Şimdi Arayın
Boşanma Nedir?
Boşanma eşlerin birlikte veya eşlerden birinin müracaatı ile hukuken geçerli olan evlilik birliğini sürdüremediklerini mahkeme huzurunda beyan etmeleri sonucu, hakim kararı neticesinde evliliklerini sonlandırmaları durumudur. Taraflar birlikte ya da tek taraflı olarak avukat aracılığıyla boşanmak için müracaat edebilmektedir.
Boşanma davası, yalnızca ilgili adliyelerin aile mahkemelerine geçerli boşanma sebeplerine dayanılarak kanuna uygun olarak müracaat edilmesi halinde açılabilecektir. Boşanma Sebepleri başlıklı yazımızı inceleyebilirsiniz.
Türk Medeni Kanununda düzenlenen özel boşanma sebepleri; zina, hayata kast, pek kötü veya onur kırıcı davranış, suç işleme veya haysiyetsiz hayat sürme, terk ve akıl hastalığı şeklinde sınırlı sayıdadır.
Hayata Kast, Pek Kötü veya Onur Kırıcı Davranış Sebebiyle Boşanma Davası
Türk Medeni Kanunumuzun 162. Maddesine Göre: ”Eşlerden her biri diğeri tarafından hayatına kastedilmesi veya kendisine pek kötü davranılması ya da ağır derecede onur kırıcı bir davranışta bulunulması sebebiyle boşanma davası açabilir.
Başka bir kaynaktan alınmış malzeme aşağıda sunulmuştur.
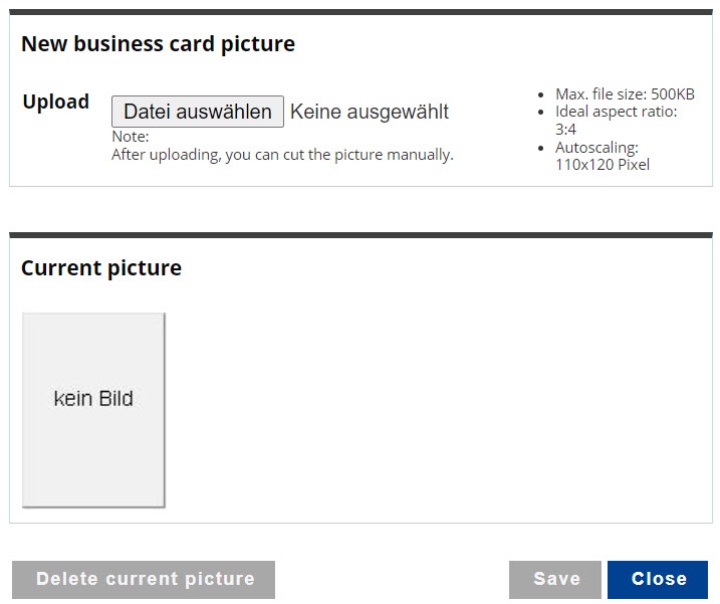
Task: Click the Current picture heading
Action: pos(101,268)
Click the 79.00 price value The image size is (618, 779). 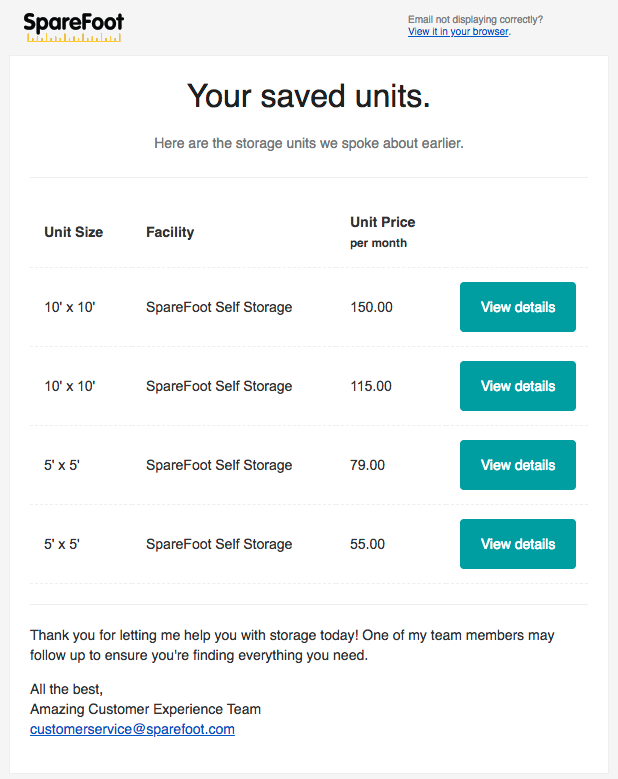click(367, 465)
Davaya hakkı olan eşin boşanma sebebini öğrenmesinden başlayarak altı ay ve her hâlde bu sebebin doğumunun üzerinden beş yıl geçmekle dava hakkı düşer. Affeden tarafın dava hakkı yoktur.”
Görüldüğü üzere, hayata kast, pek kötü veya onur kırıcı davranışın gerçekleşmesi ile hâkim tarafından evlilik birliğinin çekilmez hâle gelip gelmediği şartını araştırmaya gerek kalmaksızın, boşanma kararı verilebilecektir. Başka bir deyişle TMK’nın 162. maddesi mutlak bir boşanma sebebi olup bu maddenin üç ayrı boşanma sebebi saydığı söylenebilir.
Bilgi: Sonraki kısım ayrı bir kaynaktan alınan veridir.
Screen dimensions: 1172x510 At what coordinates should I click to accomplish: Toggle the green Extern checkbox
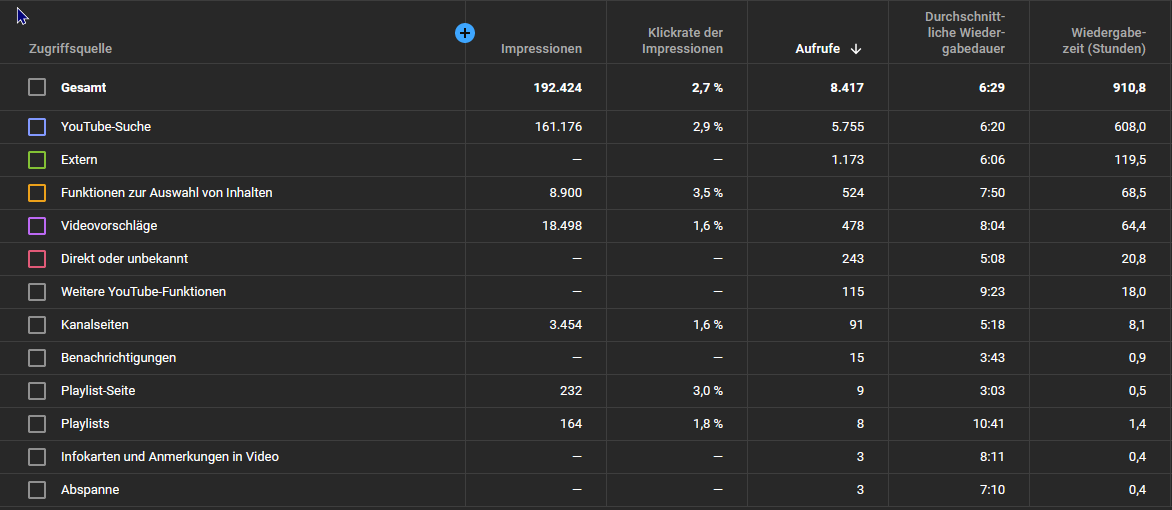tap(37, 160)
3 başlık altında inceleyebiliriz;
Hayata Kast Nedir?
Eşlerden birinin diğer eşi öldürme amacı taşıyan kasıtlı hareketleri sonucunda herhangi bir davranışta bulunması ile gerçekleşir. Öldürmek üzere silahla ateş edilmesi, eşin yemeğine zehir konulması, bıçakla hayati organlara zarar verme kastıyla eşe saldırma, hızlı şekilde üzerine araç sürme gibi eylemler hayata kast sebebiyle boşanma davasına konu edilebilir.
Öldürme tehdidi olağan durumlarda Hayata Kast kavramına girmez. Ancak Hayata Kast, Pek Kötü veya Onur Kırıcı Davranış Sebebiyle Boşanma Davalarında somut olayın nitelendirilmesi noktasında hakimin takdir yetkisi geniştir. Tehdidin sıklığı, tehdide konu eylemin gerçekleştirilme olasılığı, inandırıcılığı vb. hususlar gözetilerek bazı durumlarda hayata kast sebebine dahil edilebilir.
Kullanılan araçlar (zehir, silah, bıçak vb.) öldürmeye elverişli olmasa dahi elverişli olduğu düşüncesiyle hareket eden eşe karşı hayata kast sebebine dayalı boşanma davası açılabilir.
Hayata Kast Sebebiyle Boşanma Davası Şartları
Hukuken geçerli bir evlilik olmalıdır. Örneğin imam nikahı ile birliktelik yaşayan kişiler birbirlerine karşı boşanma davası açamayacaktır. Zira, ortada hukuken geçerli bir evlilik olmadığından taraflar kanunen evli değillerdir.
Hayata kast eylemi, eşin kendisine karşı yapılmalıdır. Eşin yakınlarına yönelik eylemler, Hayata Kast, Pek Kötü veya Onur Kırıcı Davranış Sebebiyle Boşanma Davalarına konu edilemez. Ancak, evlilik birliğinin temelden sarsılması sebebiyle boşanma davası açılabilecektir.
Eşinin hayatına kast eden taraf kusurlu ve kasıtlı hareket etmiş olmalıdır. Akıl hastalığı bulunan eşe karşı hayata kast sebebine dayalı olarak boşanma davası açılamaz. Zira, akıl hastalığı kusuru ortadan kaldıran sebeplerdendir. Eğer, şartlar oluşmuşsa TMK m. 165’te (akıl hastalığı) öngörülen diğer özel boşanma sebebine dayalı boşanma davası açılabilir. Ancak bir eşin, kendi kusuruyla akıl sağlığını geçici kaybederek hayata kast fiilinde bulunması, hayata kast sebebine dayalı boşanma davası açılmasına engel değildir.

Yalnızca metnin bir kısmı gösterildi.